MOSCOW Iran has answered its opponents at the negotiating table, and a clever answer it is. In June, the five permanent members of the UN Security Council plus Germany proposed a package of incentives to Iran, but they also warned of sanctions if Tehran did not agree to suspend uranium enrichment. The Iranians have come back sounding eminently reasonable, requesting an immediate return to "serious talks" - but they also have said nothing about suspending enrichment.

So the "five-plus-one" team now faces a serious challenge: Can the coalition hold together to implement sanctions against Iran when it fails to suspend enrichment on Aug. 31? Russia and the United States have had very different views of the effectiveness of sanctions, and Iran seems intent on splitting these two strong countries apart.

The issue becomes more urgent with the reality that sooner or later, the United States, Russia and their partners are bound to sit down again with North Korea, the other country threatening damage to the nonproliferation regime.

On the face of it, Russia and the United States have a history that will help them. They have been leaders in preventing nuclear proliferation since they joined forces to negotiate the Nuclear Nonproliferation Treaty in the 1960s. As the two largest nuclear weapon states, they have had a special responsibility to lead by example - reducing their own arsenals - as well as preventing the further spread of nuclear weapons.

In the past decade, Moscow and Washington have often fallen down on the first task by failing to negotiate new reductions in nuclear weapons. They have, however, succeeded in reducing nuclear potential. Alone and in concert, they have closed down or shrunk key weapons-production facilities and disposed of tons of weapons-useable nuclear material.
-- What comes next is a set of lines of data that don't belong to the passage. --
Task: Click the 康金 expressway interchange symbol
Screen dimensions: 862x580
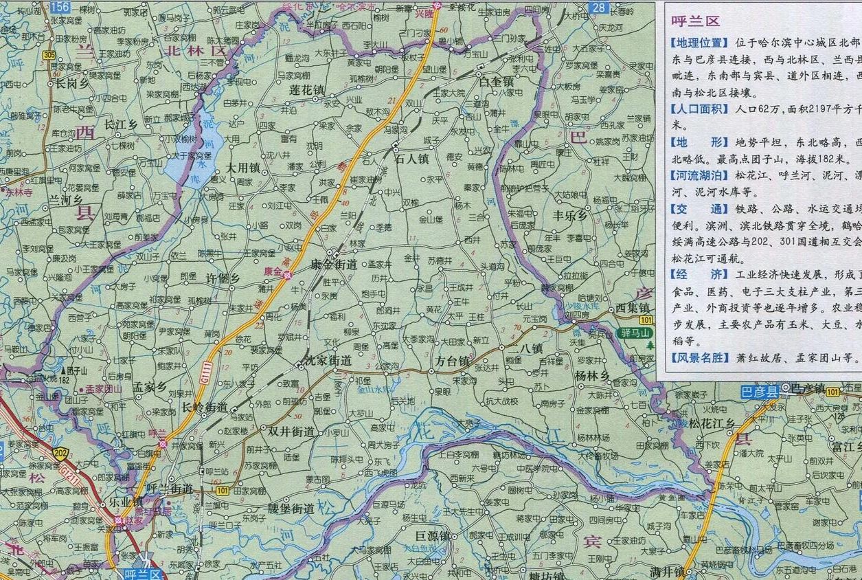Action: tap(288, 275)
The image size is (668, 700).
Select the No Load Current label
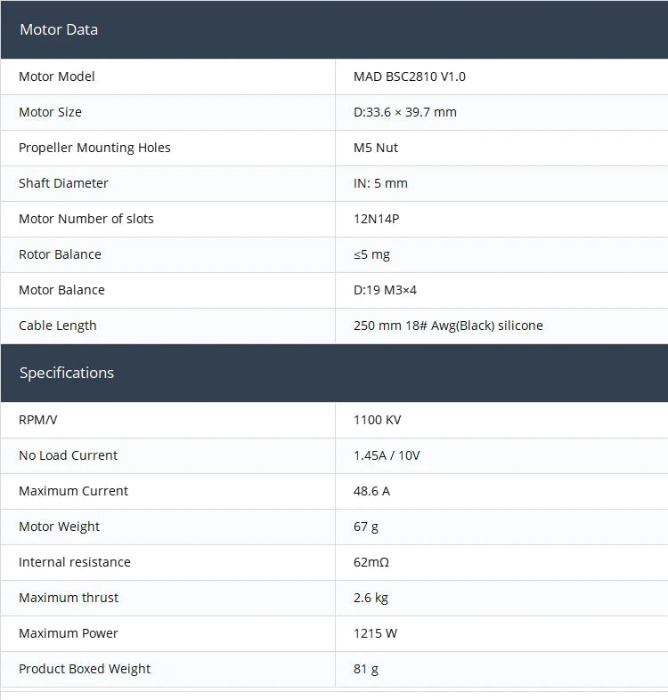[68, 455]
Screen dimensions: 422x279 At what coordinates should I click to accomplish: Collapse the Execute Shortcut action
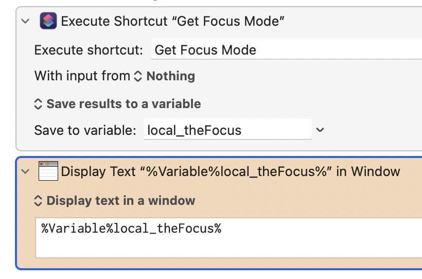25,21
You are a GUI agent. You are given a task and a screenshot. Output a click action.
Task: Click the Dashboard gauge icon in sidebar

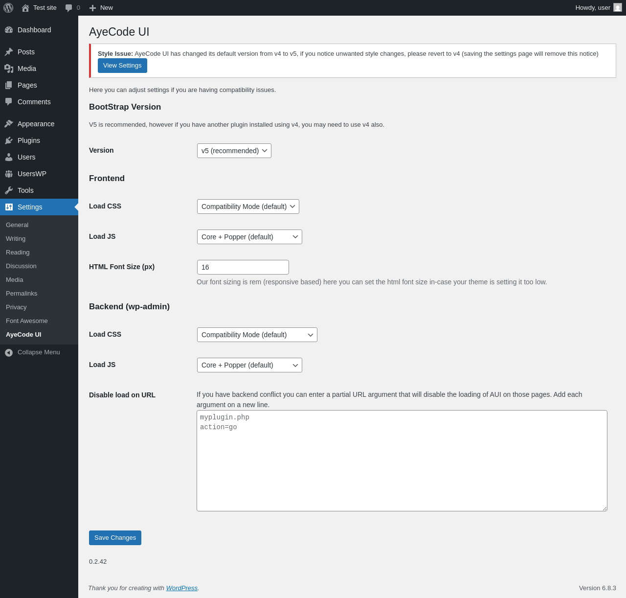point(9,30)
The United States and Russia are accustomed to working together to solve tough proliferation problems. Cooperation in this area is vulnerable, though, when attention in both capitals swings to the latest dire crises, as it has today to the Iran nuclear program. Joint programs that are vital to reducing nuclear weapons potential begin to sink into the swamps of politics and bureaucracy. Two programs are in this fix today - one to dispose of weapons plutonium, the other to prevent more plutonium from being produced.

In the 1990s, the United States and Russia agreed to cooperate on these tasks, vital to slashing their potential to produce new nuclear weapons. Today, Washington and Moscow are working together to shut down Russia's plutonium-production reactors. The United States is bearing a significant share of the cost of the project and is closely involved in design and construction.

And both Russia and the United States are ramping up efforts to dispose of weapons plutonium.

Sadly, this new momentum may be stalling. The U.S. Congress has taken notice of past problems with the programs, and has decided to cut their funding for 2007. The Senate cut $206 million from the program to replace the plutonium reactors, saying that Russia with its oil wealth should now be able to contribute more for the program. The House of Representatives has cut funding from the program to destroy plutonium, arguing that the two countries can't even agree on the technical details of how to go about it, much less figure out how to pay for it all.

Both arguments have some truth to them, but they could not come at a worse time. If the United States and Russia lose their close cooperation on weapons plutonium, they will severely undermine the basis for their joint fight against nuclear proliferation.

President George W. Bush and President Vladmir Putin of Russia will have to refocus their attention on these problems. The experts should be able to agree on the technical options for dealing with plutonium, and what each will cost. With Putin's urging, the Russians could see their way clear to making a bigger contribution to these joint programs.

If the plutonium programs are killed in Congress, then Moscow and Washington will have lost a big battle in the fight against nuclear proliferation. And when the negotiating game gets tough, they may even find that they no longer have the joint will to counter the nuclear ambitions of Iran and North Korea.

Rose Gottemoeller is the director of the Carnegie Moscow Center. She was assistant U.S. secretary of energy responsible for nonproliferation programs during the Clinton administration.